• _What you need to do_: Scan the listing below for "showing", then report every line that has it.

======== Data

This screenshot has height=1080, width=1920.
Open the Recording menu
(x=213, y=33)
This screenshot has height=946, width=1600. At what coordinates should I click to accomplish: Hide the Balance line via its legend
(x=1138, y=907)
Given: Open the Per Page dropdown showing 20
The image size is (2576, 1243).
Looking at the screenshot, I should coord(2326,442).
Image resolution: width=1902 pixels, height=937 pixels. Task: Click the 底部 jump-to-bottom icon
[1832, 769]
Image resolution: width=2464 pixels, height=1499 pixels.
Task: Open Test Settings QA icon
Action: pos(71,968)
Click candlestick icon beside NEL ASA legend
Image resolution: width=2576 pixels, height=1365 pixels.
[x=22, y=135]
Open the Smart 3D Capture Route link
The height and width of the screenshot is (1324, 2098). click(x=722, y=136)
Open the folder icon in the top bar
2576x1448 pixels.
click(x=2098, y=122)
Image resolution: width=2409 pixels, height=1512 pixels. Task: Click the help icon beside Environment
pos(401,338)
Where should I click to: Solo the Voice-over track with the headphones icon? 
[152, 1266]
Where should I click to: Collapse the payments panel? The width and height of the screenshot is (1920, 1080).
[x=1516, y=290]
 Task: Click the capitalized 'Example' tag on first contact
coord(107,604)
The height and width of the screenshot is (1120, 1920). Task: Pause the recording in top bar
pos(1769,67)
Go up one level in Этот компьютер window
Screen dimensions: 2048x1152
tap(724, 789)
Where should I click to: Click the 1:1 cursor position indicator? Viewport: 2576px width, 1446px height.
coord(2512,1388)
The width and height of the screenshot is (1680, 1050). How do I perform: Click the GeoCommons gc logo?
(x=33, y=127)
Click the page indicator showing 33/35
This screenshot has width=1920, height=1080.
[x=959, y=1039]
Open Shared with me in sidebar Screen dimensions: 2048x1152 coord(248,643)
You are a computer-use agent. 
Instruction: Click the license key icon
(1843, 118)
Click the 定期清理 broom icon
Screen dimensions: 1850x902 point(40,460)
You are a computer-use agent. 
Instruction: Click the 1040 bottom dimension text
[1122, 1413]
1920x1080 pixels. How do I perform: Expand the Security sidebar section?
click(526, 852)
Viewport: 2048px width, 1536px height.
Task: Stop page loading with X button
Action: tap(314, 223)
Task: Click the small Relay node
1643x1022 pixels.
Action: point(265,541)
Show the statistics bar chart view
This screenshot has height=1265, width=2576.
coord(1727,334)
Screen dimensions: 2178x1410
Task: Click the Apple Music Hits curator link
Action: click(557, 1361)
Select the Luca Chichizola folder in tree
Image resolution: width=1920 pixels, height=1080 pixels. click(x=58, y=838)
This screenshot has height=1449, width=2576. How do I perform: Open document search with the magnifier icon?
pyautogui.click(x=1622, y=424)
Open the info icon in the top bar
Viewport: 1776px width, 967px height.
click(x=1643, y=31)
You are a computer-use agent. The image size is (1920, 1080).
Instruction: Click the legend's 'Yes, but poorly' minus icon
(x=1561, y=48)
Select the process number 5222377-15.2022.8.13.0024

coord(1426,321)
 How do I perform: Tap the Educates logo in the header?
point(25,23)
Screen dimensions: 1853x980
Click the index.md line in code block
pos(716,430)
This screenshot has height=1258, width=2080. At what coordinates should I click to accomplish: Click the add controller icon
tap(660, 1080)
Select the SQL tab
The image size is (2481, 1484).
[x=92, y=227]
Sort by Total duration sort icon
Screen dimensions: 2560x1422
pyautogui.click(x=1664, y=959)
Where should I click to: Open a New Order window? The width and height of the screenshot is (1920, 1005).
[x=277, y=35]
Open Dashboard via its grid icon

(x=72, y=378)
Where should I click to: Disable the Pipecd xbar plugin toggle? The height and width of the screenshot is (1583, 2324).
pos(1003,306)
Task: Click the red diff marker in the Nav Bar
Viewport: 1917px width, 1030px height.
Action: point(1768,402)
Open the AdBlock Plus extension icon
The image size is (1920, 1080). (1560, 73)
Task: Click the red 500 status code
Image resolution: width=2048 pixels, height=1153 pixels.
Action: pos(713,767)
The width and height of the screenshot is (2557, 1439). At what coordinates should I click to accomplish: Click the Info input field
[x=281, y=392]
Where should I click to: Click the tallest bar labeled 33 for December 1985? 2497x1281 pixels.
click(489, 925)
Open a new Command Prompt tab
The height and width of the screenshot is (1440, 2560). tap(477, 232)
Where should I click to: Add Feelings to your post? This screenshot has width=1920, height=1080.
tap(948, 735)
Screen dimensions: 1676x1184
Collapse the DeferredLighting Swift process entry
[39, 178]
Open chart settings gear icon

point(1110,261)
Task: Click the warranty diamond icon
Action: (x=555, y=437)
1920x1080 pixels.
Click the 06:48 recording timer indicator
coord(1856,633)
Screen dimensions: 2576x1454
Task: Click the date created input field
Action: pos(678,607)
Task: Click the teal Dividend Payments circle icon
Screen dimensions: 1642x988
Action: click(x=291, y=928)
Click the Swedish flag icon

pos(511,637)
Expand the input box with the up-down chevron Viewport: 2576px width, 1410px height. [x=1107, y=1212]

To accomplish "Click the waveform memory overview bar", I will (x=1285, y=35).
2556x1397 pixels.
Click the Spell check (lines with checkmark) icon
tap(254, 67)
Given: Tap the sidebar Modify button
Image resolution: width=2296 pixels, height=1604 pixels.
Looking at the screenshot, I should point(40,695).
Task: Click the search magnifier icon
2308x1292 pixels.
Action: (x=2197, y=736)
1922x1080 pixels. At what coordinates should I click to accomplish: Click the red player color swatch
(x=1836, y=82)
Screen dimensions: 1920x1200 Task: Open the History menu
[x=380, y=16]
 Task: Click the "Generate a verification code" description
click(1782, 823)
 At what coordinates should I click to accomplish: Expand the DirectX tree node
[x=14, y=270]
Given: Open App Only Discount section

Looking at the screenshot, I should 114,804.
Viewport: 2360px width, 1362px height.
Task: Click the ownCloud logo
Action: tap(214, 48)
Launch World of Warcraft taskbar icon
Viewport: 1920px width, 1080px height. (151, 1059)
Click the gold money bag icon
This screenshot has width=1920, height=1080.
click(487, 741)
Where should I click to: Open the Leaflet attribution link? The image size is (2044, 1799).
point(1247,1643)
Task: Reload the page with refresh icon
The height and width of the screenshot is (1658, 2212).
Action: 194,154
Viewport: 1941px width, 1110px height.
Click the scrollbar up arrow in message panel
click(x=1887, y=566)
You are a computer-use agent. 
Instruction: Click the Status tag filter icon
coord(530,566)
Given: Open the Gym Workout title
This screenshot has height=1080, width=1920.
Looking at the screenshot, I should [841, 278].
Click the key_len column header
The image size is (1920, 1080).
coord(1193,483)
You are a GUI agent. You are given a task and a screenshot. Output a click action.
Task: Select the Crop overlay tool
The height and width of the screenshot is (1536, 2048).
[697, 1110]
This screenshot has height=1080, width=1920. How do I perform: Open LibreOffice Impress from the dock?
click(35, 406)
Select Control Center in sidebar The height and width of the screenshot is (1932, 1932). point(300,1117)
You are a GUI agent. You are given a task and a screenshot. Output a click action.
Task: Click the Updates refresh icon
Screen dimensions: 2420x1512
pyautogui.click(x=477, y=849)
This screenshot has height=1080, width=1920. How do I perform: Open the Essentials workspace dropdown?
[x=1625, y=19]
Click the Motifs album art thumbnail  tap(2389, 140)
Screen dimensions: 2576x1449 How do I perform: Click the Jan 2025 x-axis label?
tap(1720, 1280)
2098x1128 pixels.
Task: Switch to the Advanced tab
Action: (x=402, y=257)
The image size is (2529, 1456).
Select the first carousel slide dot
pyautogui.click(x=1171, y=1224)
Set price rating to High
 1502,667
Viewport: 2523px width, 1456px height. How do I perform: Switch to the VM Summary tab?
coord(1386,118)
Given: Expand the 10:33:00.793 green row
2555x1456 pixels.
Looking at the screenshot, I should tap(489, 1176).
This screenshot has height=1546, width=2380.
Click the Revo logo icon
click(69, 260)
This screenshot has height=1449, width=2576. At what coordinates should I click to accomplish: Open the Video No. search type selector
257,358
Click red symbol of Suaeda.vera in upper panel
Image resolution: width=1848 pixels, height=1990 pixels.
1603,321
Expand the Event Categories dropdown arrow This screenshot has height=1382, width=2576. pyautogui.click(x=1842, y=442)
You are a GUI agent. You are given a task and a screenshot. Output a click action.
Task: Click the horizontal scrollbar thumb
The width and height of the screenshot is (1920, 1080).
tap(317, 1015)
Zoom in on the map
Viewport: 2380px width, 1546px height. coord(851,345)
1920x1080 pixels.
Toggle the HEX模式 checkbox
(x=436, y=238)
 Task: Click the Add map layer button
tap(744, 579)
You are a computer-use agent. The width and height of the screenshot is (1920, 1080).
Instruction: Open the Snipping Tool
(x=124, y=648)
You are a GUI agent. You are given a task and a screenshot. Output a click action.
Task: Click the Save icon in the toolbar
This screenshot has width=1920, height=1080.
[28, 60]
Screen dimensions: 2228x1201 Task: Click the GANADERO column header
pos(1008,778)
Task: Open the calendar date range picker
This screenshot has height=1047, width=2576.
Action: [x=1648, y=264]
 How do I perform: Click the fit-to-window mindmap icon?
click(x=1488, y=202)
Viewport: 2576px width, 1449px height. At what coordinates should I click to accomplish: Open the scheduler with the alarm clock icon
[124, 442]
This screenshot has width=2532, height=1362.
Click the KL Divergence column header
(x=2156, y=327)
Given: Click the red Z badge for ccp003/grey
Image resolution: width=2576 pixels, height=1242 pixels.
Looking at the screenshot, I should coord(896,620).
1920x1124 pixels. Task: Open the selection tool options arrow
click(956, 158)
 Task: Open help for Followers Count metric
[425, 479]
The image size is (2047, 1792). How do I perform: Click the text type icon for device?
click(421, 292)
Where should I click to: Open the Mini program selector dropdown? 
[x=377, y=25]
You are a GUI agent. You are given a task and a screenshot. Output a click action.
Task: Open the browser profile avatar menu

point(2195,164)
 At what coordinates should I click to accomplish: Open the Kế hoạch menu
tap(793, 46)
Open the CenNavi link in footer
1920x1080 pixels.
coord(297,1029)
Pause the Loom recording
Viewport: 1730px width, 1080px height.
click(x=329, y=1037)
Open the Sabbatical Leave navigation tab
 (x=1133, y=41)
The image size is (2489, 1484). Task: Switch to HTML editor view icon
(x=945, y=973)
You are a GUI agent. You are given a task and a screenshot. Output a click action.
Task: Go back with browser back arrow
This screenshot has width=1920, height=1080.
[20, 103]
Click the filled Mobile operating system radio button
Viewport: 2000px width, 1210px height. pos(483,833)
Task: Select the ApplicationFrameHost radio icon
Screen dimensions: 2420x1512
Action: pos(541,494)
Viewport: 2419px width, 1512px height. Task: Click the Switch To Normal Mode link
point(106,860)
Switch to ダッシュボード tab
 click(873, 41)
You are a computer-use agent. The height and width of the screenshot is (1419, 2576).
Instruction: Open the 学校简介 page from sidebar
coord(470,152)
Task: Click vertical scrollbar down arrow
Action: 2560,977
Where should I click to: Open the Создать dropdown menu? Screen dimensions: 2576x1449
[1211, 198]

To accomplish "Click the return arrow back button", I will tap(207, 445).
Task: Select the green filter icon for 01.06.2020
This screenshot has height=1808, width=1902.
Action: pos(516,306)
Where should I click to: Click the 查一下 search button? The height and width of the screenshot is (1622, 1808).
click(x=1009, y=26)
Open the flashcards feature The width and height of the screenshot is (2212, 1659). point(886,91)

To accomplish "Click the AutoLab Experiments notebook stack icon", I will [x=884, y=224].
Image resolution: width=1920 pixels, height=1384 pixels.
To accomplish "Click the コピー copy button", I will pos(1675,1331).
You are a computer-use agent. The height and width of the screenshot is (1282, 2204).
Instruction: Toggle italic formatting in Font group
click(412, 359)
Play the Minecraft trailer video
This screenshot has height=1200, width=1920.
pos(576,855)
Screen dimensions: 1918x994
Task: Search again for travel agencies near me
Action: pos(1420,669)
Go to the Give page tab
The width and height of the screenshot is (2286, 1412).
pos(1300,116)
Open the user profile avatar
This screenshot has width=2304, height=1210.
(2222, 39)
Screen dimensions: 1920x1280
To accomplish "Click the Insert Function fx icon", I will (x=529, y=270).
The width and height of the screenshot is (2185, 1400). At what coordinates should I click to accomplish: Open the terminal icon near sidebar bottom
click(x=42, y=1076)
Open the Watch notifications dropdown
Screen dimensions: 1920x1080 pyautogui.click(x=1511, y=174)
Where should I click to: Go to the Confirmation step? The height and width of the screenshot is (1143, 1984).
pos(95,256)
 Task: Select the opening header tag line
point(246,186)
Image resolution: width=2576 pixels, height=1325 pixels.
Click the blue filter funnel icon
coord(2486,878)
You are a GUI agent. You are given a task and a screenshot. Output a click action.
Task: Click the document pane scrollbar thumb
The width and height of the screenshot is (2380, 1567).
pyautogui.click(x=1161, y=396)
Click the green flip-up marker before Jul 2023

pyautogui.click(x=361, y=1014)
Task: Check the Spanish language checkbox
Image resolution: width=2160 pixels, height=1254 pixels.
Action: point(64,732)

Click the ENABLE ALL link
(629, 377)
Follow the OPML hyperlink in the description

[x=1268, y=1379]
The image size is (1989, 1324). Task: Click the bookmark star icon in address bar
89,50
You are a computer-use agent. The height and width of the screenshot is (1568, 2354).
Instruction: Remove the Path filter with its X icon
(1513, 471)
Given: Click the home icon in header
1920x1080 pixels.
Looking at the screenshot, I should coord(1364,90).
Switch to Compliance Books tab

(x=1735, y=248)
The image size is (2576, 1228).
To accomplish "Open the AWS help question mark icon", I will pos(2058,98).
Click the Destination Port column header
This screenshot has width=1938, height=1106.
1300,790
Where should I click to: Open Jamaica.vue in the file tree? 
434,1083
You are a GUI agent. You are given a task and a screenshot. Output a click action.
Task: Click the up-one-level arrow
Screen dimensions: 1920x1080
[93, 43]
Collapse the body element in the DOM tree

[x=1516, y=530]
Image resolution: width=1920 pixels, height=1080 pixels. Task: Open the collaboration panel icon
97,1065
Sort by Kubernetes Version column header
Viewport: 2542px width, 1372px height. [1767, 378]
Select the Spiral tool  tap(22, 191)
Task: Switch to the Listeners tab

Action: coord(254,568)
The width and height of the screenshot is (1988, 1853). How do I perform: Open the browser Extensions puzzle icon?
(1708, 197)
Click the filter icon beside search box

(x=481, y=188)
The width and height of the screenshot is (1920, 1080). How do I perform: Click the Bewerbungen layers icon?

================

• _Response_:
Given: Open the Per Page dropdown showing 20
Click the page indicator showing 33/35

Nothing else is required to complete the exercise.